## Extracto proporcionado
★ ★ ★ ★

Los que lo tocaban se ponían sanos

Primera lectura

Comienzo del libro del Génesis 1,1-19:

Al principio creó Dios el cielo y la tierra. La tierra estaba informe y vacía; la tiniebla cubría la superficie del abismo, mientras el espíritu de Dios se cernía sobre la faz de las aguas. Dijo Dios:
«Exista la luz».
Y la luz existió.
Vio Dios que la luz era buena. Y separó Dios la luz de la tiniebla. Llamó Dios a la luz «día» y a la tiniebla llamó «noche».
Pasó una tarde, pasó una mañana: el día primero. Y dijo Dios:
«Exista un firmamento entre las aguas, que separe aguas de aguas».
E hizo Dios el firmamento y separó las aguas de debajo del firmamento de las aguas de encima del firmamento.

★ ★ ★ ★

## Líneas de datos
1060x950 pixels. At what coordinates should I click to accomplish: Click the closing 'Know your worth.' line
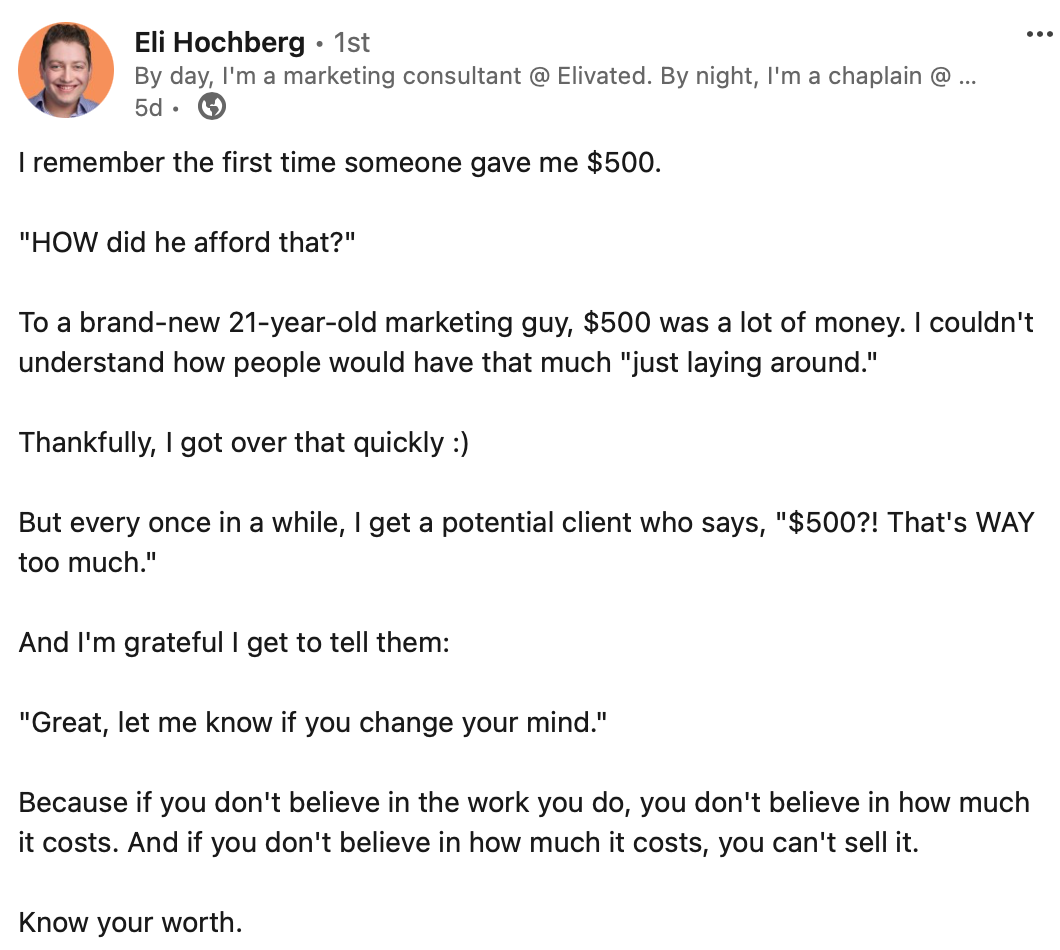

★ ★ ★ ★

Por favor, di si cada afirmación coincide con el extracto y responde sí o no, citando literalmente las palabras del extracto que lo deciden. (a) Al principio la tierra estaba informe y vacía. (b) Dios llamó «noche» a la luz. (c) Dios separó las aguas de debajo del firmamento de las de encima.

(a) Sí: «La tierra estaba informe y vacía».
(b) No: «Llamó Dios a la luz “día” y a la tiniebla llamó “noche”».
(c) Sí: «separó las aguas de debajo del firmamento de las aguas de encima del firmamento».